Kenneth Lewes first made a name for himself with his scholarly psychology book, Psychoanalysis and Homosexuality, a history of how psychiatry warped Freud’s views on homosexuality to fit their own agendas. He has now turned to fiction, publishing his first novel, The Book Worm, a meta espionage thriller, positing a terrorist underground that is able to communicate in code: literary references that leave the hopelessly non-literary military in the dark. The hero is, of course, on the side of the terrorists. Scott Telek of Cinema de Merde draws the author out.
The Bookworm is an exciting and fast-paced thriller. At the same time it’s literate and very funny. How did you come up with the idea?

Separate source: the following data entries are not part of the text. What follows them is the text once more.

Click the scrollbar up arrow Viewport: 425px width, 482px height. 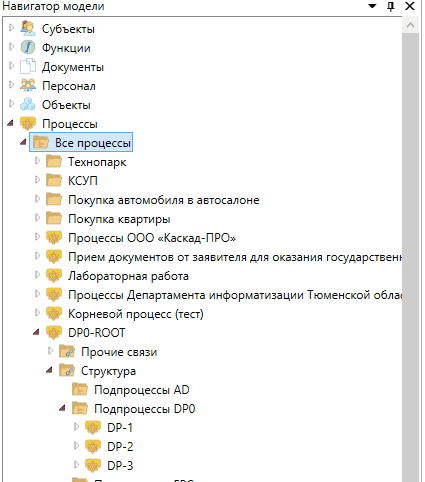tap(411, 25)
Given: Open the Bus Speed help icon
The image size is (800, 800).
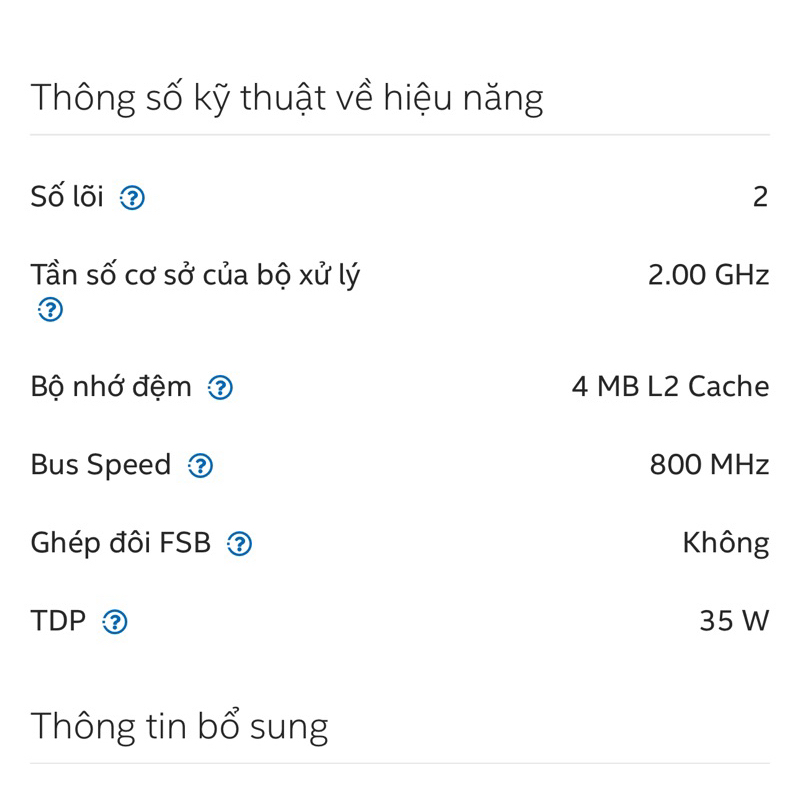Looking at the screenshot, I should point(201,466).
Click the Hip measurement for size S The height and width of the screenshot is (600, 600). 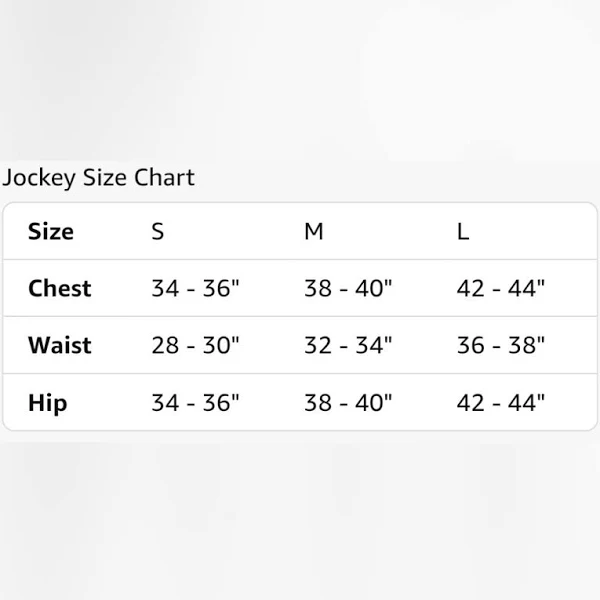click(196, 403)
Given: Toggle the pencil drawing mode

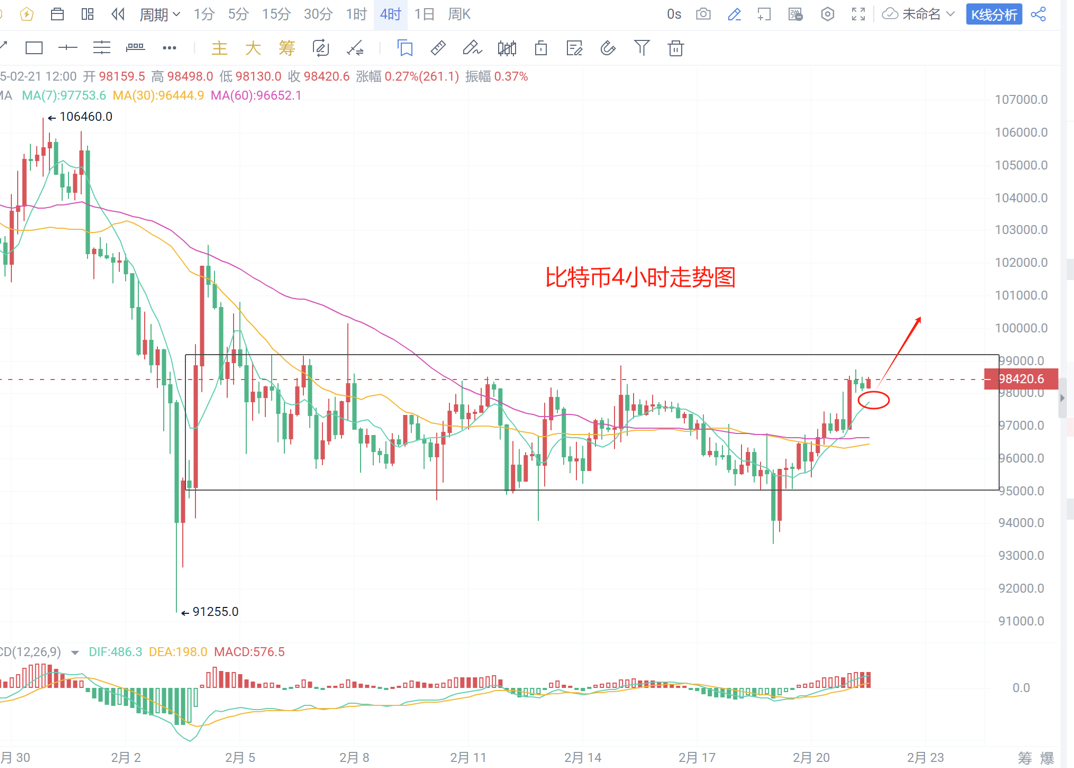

I have confession to make. Until recently I was hopelessly addicted to espionage movies and action thrillers. But whenever I left the cineplex, I always had to wonder why the producers seem unwilling or unable to include believable characters, interesting dialogue or any concept that hadn’t been lifted straight from the latest video game. So I thought I’d try my hand at a better combination of sex and violence, and at the same time slip in some literate fun.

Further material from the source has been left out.